**Work item:** Type out the records that follow, exactly as given.

+++ Entries shown +++

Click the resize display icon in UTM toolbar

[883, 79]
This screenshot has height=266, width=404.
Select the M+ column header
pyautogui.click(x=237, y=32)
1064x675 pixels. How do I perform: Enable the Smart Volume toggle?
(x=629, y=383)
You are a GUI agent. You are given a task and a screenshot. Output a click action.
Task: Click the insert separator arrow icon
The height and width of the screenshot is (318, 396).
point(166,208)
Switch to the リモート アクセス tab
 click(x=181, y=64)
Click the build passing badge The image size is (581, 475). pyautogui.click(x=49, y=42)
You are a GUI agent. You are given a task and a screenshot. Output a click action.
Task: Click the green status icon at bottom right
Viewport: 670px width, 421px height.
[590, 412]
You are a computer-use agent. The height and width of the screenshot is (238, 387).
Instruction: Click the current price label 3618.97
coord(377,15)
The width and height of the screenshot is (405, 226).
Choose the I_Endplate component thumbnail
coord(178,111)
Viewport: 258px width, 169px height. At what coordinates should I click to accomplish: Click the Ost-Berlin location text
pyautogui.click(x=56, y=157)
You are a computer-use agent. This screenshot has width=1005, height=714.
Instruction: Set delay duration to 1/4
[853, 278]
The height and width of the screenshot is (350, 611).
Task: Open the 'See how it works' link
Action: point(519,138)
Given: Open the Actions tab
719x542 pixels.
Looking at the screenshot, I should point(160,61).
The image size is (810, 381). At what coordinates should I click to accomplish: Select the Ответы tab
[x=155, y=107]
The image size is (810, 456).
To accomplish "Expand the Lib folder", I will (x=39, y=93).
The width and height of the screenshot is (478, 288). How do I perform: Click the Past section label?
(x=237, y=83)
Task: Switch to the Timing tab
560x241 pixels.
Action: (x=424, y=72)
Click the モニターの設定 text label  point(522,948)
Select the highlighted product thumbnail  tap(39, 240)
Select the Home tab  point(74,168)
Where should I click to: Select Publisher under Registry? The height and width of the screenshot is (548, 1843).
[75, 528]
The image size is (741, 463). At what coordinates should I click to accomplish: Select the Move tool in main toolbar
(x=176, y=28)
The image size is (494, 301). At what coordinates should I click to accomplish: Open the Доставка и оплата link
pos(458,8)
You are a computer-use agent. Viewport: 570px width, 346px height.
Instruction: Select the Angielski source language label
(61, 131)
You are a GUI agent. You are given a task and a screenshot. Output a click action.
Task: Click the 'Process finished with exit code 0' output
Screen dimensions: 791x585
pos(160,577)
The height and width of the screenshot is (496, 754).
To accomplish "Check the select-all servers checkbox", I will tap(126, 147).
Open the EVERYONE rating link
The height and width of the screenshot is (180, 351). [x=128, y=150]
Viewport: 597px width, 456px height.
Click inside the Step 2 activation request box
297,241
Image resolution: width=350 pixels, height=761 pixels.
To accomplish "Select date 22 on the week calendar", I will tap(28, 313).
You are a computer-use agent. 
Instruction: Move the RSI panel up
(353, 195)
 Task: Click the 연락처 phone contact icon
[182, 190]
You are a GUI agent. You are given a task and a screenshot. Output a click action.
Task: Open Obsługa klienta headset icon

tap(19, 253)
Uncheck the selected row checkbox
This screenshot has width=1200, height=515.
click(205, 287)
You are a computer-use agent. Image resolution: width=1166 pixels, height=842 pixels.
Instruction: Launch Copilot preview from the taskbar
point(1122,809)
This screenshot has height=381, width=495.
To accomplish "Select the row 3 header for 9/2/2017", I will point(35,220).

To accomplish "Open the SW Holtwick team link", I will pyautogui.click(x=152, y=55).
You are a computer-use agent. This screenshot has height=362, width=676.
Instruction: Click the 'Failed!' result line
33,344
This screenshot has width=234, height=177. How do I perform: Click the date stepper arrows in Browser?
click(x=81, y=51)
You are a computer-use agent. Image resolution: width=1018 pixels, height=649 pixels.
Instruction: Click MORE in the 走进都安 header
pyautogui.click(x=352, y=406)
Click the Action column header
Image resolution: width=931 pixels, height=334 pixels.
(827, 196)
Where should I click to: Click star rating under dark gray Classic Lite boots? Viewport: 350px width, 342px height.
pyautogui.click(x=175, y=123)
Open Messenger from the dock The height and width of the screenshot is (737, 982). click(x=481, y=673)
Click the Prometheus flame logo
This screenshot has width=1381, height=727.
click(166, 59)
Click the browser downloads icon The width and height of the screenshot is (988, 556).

+++

**Response to the exercise:**
Click the resize display icon in UTM toolbar

[883, 79]
This screenshot has height=266, width=404.
Select the M+ column header
pyautogui.click(x=237, y=32)
1064x675 pixels. How do I perform: Enable the Smart Volume toggle?
(x=629, y=383)
You are a GUI agent. You are given a task and a screenshot. Output a click action.
Task: Click the insert separator arrow icon
The height and width of the screenshot is (318, 396).
point(166,208)
Switch to the リモート アクセス tab
 click(x=181, y=64)
Click the build passing badge The image size is (581, 475). pyautogui.click(x=49, y=42)
You are a GUI agent. You are given a task and a screenshot. Output a click action.
Task: Click the green status icon at bottom right
Viewport: 670px width, 421px height.
[590, 412]
You are a computer-use agent. The height and width of the screenshot is (238, 387).
Instruction: Click the current price label 3618.97
coord(377,15)
The width and height of the screenshot is (405, 226).
Choose the I_Endplate component thumbnail
coord(178,111)
Viewport: 258px width, 169px height. At what coordinates should I click to accomplish: Click the Ost-Berlin location text
pyautogui.click(x=56, y=157)
You are a computer-use agent. This screenshot has width=1005, height=714.
Instruction: Set delay duration to 1/4
[853, 278]
The height and width of the screenshot is (350, 611).
Task: Open the 'See how it works' link
Action: point(519,138)
Given: Open the Actions tab
719x542 pixels.
Looking at the screenshot, I should point(160,61).
The image size is (810, 381). At what coordinates should I click to accomplish: Select the Ответы tab
[x=155, y=107]
The image size is (810, 456).
To accomplish "Expand the Lib folder", I will (x=39, y=93).
The width and height of the screenshot is (478, 288). How do I perform: Click the Past section label?
(x=237, y=83)
Task: Switch to the Timing tab
560x241 pixels.
Action: (x=424, y=72)
Click the モニターの設定 text label  point(522,948)
Select the highlighted product thumbnail  tap(39, 240)
Select the Home tab  point(74,168)
Where should I click to: Select Publisher under Registry? The height and width of the screenshot is (548, 1843).
[75, 528]
The image size is (741, 463). At what coordinates should I click to accomplish: Select the Move tool in main toolbar
(x=176, y=28)
The image size is (494, 301). At what coordinates should I click to accomplish: Open the Доставка и оплата link
pos(458,8)
You are a computer-use agent. Viewport: 570px width, 346px height.
Instruction: Select the Angielski source language label
(61, 131)
You are a GUI agent. You are given a task and a screenshot. Output a click action.
Task: Click the 'Process finished with exit code 0' output
Screen dimensions: 791x585
pos(160,577)
The height and width of the screenshot is (496, 754).
To accomplish "Check the select-all servers checkbox", I will tap(126, 147).
Open the EVERYONE rating link
The height and width of the screenshot is (180, 351). [x=128, y=150]
Viewport: 597px width, 456px height.
Click inside the Step 2 activation request box
297,241
Image resolution: width=350 pixels, height=761 pixels.
To accomplish "Select date 22 on the week calendar", I will tap(28, 313).
You are a computer-use agent. 
Instruction: Move the RSI panel up
(353, 195)
 Task: Click the 연락처 phone contact icon
[182, 190]
You are a GUI agent. You are given a task and a screenshot. Output a click action.
Task: Open Obsługa klienta headset icon

tap(19, 253)
Uncheck the selected row checkbox
This screenshot has width=1200, height=515.
click(205, 287)
You are a computer-use agent. Image resolution: width=1166 pixels, height=842 pixels.
Instruction: Launch Copilot preview from the taskbar
point(1122,809)
This screenshot has height=381, width=495.
To accomplish "Select the row 3 header for 9/2/2017", I will point(35,220).

To accomplish "Open the SW Holtwick team link", I will pyautogui.click(x=152, y=55).
You are a computer-use agent. This screenshot has height=362, width=676.
Instruction: Click the 'Failed!' result line
33,344
This screenshot has width=234, height=177. How do I perform: Click the date stepper arrows in Browser?
click(x=81, y=51)
You are a computer-use agent. Image resolution: width=1018 pixels, height=649 pixels.
Instruction: Click MORE in the 走进都安 header
pyautogui.click(x=352, y=406)
Click the Action column header
Image resolution: width=931 pixels, height=334 pixels.
(827, 196)
Where should I click to: Click star rating under dark gray Classic Lite boots? Viewport: 350px width, 342px height.
pyautogui.click(x=175, y=123)
Open Messenger from the dock The height and width of the screenshot is (737, 982). click(x=481, y=673)
Click the Prometheus flame logo
This screenshot has width=1381, height=727.
click(166, 59)
Click the browser downloads icon The width and height of the screenshot is (988, 556).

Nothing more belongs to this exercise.